Scott also said he never wanted to wait to see what happened between Phil Jackson and the Lakers – Jackson announced on Thursday he would return to the bench – or how James’ free agency played out.
“I didn’t feel like there was a need to wait,” he said. “I felt like this was a great opportunity. … This felt like the right place for me. … I really feel like we have a chance to win a championship right away.”
Earlier in the week, even Scott thought the Cavaliers were going to hire Lakers assistant Brian Shaw. But then Scott got a call from Blanks saying Cleveland officials wanted to talk more and he “got excited again.”
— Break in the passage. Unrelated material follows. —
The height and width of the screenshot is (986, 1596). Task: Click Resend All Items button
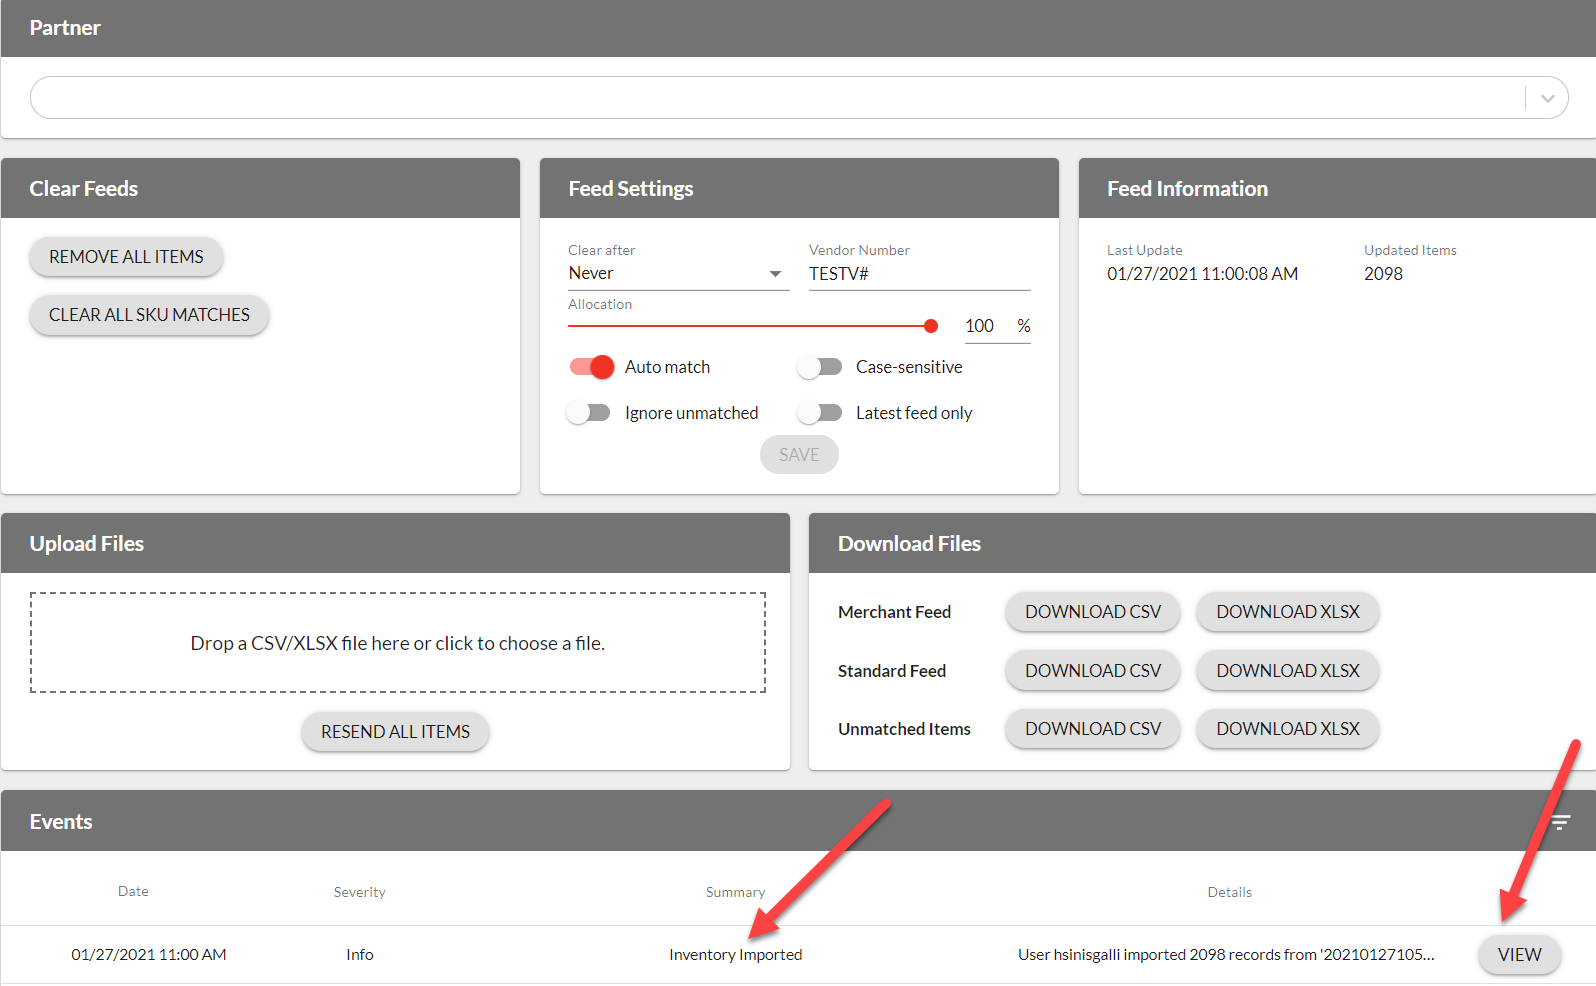coord(395,732)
Grant also downplayed the Cavaliers’ courtship of Shaw, saying his first coaching search went great because the team ended up with “the right guy.” Earlier, Cleveland was turned down by Michigan State coach Tim Izzo, who was offered a five-year, $30 million deal.
“The thing that was extremely important to us was (finding) a person who’s a winner,” said Grant, who took over as GM when Danny Ferry resigned. “Byron’s been a winner as a player and coach at several different locations.”
Scott has not completed his coaching staff, but Paul Pressey, who worked for him in New Orleans, is already on board as his lead assistant. Pressey, interestingly enough, was a “point forward” under Don Nelson in Milwaukee, a role James could adopt if he returns to Cleveland.
Scott plans to talk to several of the assistants on former coach Mike Brown’s staff. Chris Jent, who has developed a solid relationship with James, is the most likely to be retained.
Scott likes to delegate a lot of responsibility to his assistants and favors having positional coaches, with one for guards, another for small forwards and another for big men.
Cleveland’s new head coach values winning above all else, however, and re-signing James is the key to doing that.
“Obviously, as a coach, one of my main goals is to win a championship,” Scott said. “I shouldn’t say championship. It’s championships – more than one.”